Report every line of the records that contains the word "next".

[Collected data]

==========

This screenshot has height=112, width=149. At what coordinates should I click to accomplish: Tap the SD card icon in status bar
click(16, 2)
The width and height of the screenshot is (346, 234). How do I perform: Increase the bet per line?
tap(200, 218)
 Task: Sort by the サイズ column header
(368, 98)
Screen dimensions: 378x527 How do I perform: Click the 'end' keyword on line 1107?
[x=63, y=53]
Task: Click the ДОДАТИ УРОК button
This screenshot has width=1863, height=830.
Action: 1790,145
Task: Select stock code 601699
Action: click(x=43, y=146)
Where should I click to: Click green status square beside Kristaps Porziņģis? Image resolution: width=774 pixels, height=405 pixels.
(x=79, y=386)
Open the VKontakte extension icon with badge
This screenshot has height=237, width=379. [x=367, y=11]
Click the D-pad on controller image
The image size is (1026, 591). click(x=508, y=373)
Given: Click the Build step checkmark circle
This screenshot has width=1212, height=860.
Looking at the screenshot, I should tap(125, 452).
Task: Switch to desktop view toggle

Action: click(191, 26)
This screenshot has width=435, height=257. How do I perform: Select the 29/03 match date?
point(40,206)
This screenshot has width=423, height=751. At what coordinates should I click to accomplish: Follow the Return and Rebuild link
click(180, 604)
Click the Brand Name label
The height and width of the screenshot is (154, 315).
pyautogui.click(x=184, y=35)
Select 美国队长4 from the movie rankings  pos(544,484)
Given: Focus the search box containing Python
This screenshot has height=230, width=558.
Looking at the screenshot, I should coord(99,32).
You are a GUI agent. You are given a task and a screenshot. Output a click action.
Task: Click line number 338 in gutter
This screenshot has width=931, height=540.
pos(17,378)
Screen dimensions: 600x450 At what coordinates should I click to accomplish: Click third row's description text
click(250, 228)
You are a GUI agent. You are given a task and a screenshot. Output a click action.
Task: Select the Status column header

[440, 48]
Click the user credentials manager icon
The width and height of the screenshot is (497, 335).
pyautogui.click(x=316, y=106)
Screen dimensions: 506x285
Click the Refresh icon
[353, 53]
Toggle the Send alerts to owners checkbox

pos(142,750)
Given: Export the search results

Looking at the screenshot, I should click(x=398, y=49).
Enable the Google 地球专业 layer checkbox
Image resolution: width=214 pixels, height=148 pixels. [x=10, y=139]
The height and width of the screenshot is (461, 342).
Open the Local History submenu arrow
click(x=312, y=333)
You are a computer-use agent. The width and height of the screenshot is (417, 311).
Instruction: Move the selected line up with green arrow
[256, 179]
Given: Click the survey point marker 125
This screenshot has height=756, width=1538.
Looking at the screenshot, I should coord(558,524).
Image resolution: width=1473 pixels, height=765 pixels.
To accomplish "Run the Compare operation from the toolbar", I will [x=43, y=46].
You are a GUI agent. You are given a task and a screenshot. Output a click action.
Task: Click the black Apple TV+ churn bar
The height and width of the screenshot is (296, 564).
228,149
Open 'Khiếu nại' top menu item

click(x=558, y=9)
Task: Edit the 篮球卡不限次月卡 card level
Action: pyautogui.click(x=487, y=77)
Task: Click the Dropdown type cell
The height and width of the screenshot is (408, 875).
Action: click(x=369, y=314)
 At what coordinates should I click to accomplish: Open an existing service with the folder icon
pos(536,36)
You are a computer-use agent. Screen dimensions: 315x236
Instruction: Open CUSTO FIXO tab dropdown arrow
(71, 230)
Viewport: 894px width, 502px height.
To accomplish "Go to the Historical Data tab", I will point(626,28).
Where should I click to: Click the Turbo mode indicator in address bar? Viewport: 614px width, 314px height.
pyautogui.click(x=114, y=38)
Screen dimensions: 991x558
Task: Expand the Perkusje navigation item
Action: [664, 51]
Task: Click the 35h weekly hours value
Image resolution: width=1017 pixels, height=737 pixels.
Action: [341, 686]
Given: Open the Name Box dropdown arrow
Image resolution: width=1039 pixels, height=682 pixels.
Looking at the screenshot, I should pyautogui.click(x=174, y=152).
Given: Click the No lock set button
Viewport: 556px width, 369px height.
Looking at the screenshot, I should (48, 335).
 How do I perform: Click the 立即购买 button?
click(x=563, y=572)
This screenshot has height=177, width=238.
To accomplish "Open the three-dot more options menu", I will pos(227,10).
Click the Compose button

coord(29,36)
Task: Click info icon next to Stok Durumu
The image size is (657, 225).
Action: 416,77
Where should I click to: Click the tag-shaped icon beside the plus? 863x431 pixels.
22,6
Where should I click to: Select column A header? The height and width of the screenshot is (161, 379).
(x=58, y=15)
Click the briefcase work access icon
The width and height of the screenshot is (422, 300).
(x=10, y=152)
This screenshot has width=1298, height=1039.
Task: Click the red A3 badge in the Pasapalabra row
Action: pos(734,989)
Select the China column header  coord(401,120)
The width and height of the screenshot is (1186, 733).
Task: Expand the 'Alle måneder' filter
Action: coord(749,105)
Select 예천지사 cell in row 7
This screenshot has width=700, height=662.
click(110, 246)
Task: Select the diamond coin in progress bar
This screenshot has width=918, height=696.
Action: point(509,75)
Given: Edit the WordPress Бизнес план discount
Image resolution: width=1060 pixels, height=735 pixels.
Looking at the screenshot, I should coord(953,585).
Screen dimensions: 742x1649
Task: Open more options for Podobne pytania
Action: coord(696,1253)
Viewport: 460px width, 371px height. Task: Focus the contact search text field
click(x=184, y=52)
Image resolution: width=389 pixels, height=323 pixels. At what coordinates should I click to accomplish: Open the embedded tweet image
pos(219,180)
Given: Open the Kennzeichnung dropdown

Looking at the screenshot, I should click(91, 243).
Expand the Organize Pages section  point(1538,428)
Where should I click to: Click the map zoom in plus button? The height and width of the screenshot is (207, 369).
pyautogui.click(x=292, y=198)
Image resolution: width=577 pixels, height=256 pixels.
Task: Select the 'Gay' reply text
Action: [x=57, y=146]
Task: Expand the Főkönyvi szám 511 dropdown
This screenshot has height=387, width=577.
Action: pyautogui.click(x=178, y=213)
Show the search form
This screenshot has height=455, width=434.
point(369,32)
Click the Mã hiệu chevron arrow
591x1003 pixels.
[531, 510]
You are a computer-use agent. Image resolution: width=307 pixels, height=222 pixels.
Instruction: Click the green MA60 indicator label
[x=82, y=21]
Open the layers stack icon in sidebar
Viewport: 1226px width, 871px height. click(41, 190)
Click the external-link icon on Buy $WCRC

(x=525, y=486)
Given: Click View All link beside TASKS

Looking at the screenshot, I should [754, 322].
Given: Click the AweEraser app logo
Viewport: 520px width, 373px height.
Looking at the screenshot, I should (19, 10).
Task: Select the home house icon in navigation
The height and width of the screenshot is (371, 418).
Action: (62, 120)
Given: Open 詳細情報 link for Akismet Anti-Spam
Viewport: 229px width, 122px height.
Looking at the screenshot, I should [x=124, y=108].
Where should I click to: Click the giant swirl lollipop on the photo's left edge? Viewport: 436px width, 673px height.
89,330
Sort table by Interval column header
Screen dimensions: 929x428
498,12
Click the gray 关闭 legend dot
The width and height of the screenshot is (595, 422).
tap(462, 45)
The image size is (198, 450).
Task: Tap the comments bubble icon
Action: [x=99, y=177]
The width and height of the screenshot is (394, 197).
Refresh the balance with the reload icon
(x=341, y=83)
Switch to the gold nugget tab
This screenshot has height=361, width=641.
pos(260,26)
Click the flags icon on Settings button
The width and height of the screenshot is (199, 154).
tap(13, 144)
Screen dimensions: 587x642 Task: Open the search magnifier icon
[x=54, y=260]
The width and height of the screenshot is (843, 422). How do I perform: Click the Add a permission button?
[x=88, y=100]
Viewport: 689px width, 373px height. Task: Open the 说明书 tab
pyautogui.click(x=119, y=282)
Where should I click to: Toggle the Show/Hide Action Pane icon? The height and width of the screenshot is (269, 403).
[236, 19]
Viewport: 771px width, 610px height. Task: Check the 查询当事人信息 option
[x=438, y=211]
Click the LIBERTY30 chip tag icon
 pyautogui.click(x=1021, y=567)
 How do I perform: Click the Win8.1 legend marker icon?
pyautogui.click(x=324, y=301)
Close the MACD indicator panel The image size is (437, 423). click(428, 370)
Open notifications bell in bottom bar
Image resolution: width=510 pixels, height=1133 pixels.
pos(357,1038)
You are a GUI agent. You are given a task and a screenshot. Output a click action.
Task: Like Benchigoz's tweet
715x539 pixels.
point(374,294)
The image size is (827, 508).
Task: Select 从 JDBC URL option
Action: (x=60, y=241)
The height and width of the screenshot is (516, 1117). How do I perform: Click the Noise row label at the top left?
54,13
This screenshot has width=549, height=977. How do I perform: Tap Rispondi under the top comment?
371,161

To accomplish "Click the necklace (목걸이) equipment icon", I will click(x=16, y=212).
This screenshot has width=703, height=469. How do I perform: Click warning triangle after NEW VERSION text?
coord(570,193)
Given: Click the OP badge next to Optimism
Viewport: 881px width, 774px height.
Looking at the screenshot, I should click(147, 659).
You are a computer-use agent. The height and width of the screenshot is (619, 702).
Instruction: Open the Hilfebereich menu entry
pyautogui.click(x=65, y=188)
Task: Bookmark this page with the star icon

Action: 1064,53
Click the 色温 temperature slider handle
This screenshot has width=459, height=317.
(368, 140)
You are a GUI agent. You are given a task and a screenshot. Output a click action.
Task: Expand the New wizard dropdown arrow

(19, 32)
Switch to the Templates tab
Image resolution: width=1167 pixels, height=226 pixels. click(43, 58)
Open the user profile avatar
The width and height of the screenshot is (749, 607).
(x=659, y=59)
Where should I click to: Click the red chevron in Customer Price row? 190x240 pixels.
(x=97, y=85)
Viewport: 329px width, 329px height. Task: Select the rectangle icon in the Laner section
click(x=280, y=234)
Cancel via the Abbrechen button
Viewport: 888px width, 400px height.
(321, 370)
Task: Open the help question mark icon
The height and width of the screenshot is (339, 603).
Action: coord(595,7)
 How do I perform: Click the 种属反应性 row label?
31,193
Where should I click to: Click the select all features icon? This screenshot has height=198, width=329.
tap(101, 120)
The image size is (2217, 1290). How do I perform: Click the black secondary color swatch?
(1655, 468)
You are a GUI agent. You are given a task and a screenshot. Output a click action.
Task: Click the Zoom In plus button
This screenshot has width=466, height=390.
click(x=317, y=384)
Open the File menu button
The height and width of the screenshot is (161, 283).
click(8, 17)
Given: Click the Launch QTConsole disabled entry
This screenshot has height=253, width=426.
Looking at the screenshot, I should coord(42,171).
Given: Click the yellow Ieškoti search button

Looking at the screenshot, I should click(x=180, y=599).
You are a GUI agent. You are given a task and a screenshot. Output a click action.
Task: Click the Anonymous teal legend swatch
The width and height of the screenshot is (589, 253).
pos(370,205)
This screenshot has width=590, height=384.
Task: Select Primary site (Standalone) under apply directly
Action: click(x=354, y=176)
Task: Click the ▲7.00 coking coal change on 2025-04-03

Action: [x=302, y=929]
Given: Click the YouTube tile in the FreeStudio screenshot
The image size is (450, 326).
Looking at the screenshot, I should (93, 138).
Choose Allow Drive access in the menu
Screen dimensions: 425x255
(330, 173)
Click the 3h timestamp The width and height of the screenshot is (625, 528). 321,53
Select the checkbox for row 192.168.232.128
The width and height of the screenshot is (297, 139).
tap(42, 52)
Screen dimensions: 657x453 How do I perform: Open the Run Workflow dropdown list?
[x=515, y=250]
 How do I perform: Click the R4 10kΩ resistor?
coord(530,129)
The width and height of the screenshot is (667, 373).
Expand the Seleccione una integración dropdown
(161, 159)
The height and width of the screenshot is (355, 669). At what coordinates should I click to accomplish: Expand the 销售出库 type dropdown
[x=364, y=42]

==========

# Solution
Task: Click info icon next to Stok Durumu
Given: Click the OP badge next to Optimism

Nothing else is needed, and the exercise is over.